Por causa da guerra, há mais de três décadas, primeiro em 1984, e depois, em definitivo, em 1992/1993, que os quase 1350 quilómetros não eram percorridos em contínuo, entre o Luau, no Moxico, e o Porto do Lobito, com carga oriunda das minas do Kisenge, uma região do Alto Katanga mundialmente conhecida pelos seus depósitos de minério, como o manganês, mas especialmente o cobre, fazendo parte da não menos conhecida "cintura de cobre", ou "copperbelt", uma vasta jazida de cobre que abrange a RDC, a Zâmbia e, como ficou demonstrado pelo Plano Nacional de Geologia (Planageo), também Angola em pelo menos 100 mil quilómetros quadrados.

Se em 1903, quando os CFB foram construídos com investimento inglês, belga e português, num consórcio liderado por Londres, a ligação desta rica região mineira entre a Zâmbia e a RDC ao mar angolano foi a justificação essencial, agora, quando a reabertura aconteceu, em 2013, com financiamento chinês, numa soma próxima dos 2 mil milhões de dólares para reconstruir 1 344 km"s, o negócio do minério teve igualmente um peso fulcral na decisão do Estado angolano em avançar para este volumoso investimento.

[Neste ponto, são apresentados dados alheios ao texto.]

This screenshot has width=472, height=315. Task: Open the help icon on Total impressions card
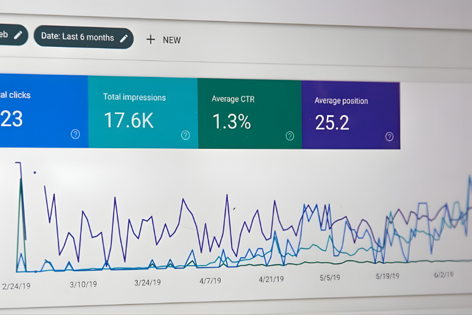[x=185, y=135]
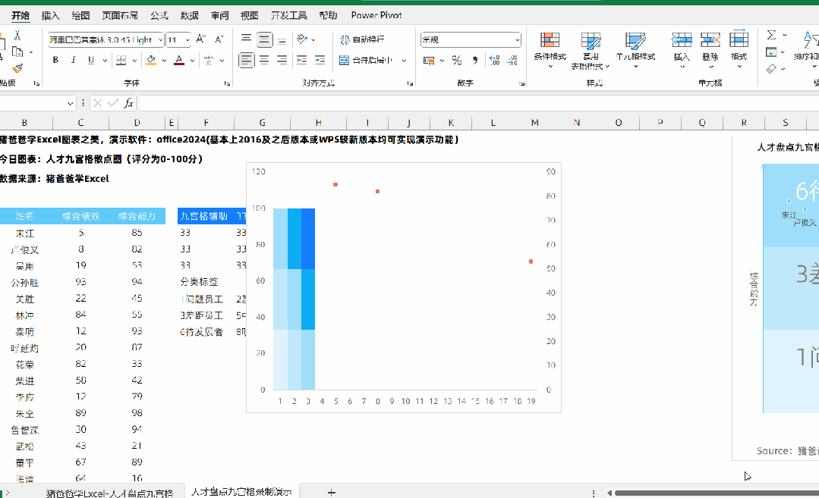Click the AutoSum sigma icon

tap(771, 35)
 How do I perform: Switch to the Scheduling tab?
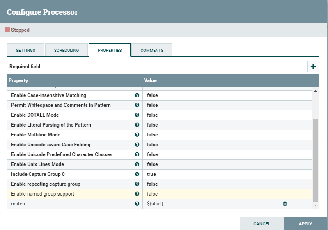[67, 50]
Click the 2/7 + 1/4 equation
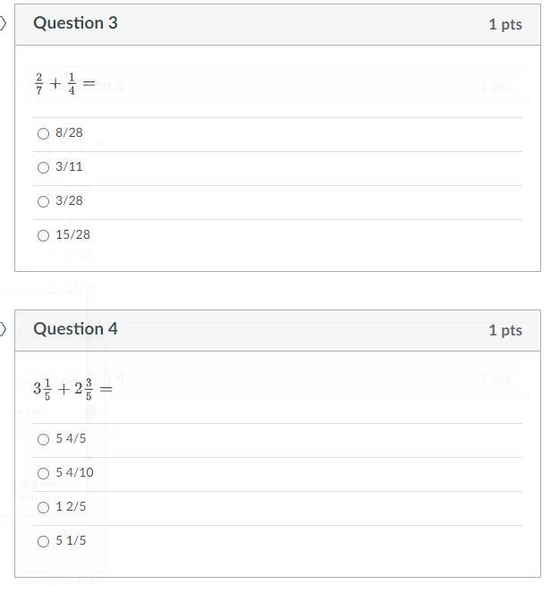551x593 pixels. click(64, 84)
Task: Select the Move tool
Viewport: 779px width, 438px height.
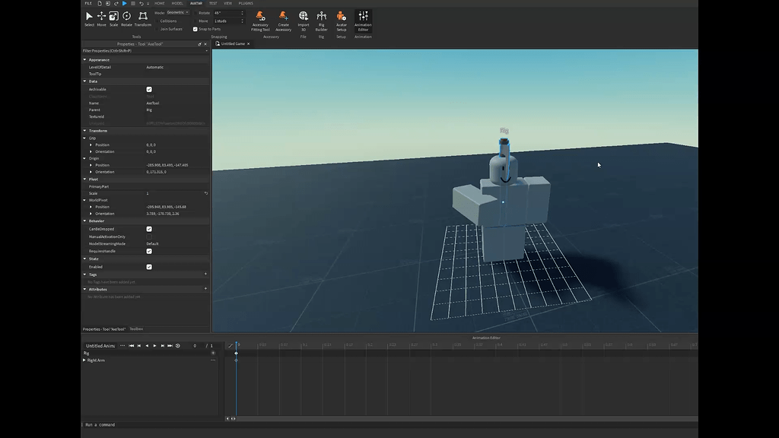Action: pyautogui.click(x=100, y=16)
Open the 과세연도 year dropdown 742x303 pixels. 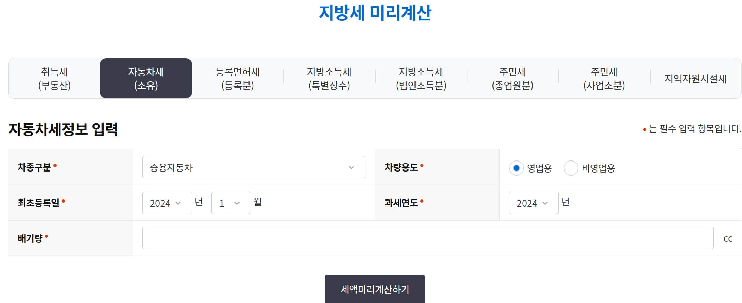coord(533,203)
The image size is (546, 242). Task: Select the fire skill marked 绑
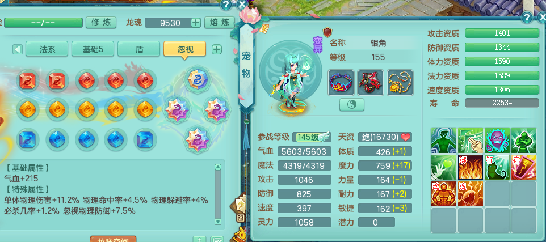tap(471, 167)
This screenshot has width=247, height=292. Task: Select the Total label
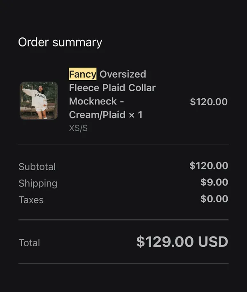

Importante é também o facto de esta ligação permitir ligar o Atlântico ao Índico, através de uma complexa rede ferroviária que "fura" o continente africano, ligando Angola a Moçambique, passando por países como a RDC, a Zâmbia, a Tanzânia...

E a prova de que a rentabilidade do investimento pode ser demonstrada é este que se anuncia como o primeiro de muitos carregamentos de manganês entre Kisenge e o Lobito que rapidamente pode evoluir para o transporte do precioso cobre extraído na "copperbelt" da Zâmbia e da RDC.

E ainda porque, num prazo mais distanciado não pode ser afastada a possibilidade de produção de cobre em grande escala em Angola também porque, como já se disse, o país tem no seu território pelo menos uma extensão de 100 mil km"s quadrados dessa massiva jazida de cobre, que é hoje a principal fonte de rendimento de Lusaka e também importante para as contas de Kinshasa, sendo a facilidade de transporte para o porto de exportação um elemento decisivo na sustentabilidade financeira deste tipo de projectos.

Recorde-se que a Sociedade Nacional dos Caminhos-de-Ferro do Congo (SNCC), cuja ligação directa aos CFB data da década de 1930, apesar dos muitos problemas que enfrenta, nomeadamente o risco permanente de colapso financeiro, apostou forte nesta reabertura dos CFB, investindo o necessário para a adaptação de material ferroviário à dimensão dos carris na parte angolana, permitindo a esta companhia fazer a viagem directa entre as minas e o Porto do Lobito.

Para os próximos tempos estão previstos uma média de um comboio por semana com, pelo menos, 25 vagões com 50 contentores, estando os SNCC a preparar uma composição ainda com maior capacidade de transporte.

E material para transportar não vai faltar nos próximos meses porque, como já se explicou nesta notícia, com o eclodir da guerra em Angola e com o encerramento deste trajecto ferroviário, milhares de toneladas de minério ficaram em stock do outro lado da fronteira, podendo agora ser exportadas com a saída para o mar proporcionada pelos CFB.

A "Minière de Kisenge Manganèse", empresa que detém os direitos de exploração do manganês na região de Kisenge, tem à volta de 540 mil toneladas de manganês na forma de carbonato de manganês para exportar, sendo que é grande a possibilidade de o Porto do Lobito se revelar a forma mais economicamente aconselhável de o fazer.

Os depósitos de manganês do Kisenge, na RDC, foram descobertos em 1927, mas a sua exploração raramente foi considerada, nesta área, viável de per si, sendo, sim, aproveitado como produto secundário de outras explorações, como a do cobre, não sendo o Katanga, ao contrário do que acontece com o cobre, um dos mais importantes depósitos de manganês do mundo, estando esses concentrados na África do Sul, Austrália, Brasil, Ucrânia, Índia e China.

No entanto, a facilidade de acesso ao mar torna a sua exploração comercialmente apetitosa devido à diminuição dos custos de produção introduzidos pelo comboio. Mas os sentidos em Angola, provavelmente uma das razões para o volumoso investimento na reconstrução dos CFB, é a gigantesca produção de cobre no norte da Zâmbia, na província que tem o nome de "Copperbelt", devido à abundância deste metal, e do sudeste da RDC (Katanga).

O transporte de minério foi sempre a principal sustentação financeira dos CFB, e, antes da independência, especialmente no início da década de 1970, o transporte de produtos mineiros do interior de África para o Porto do Lobito era responsável por quase 100 por cento do sucesso comercial desta linha férrea.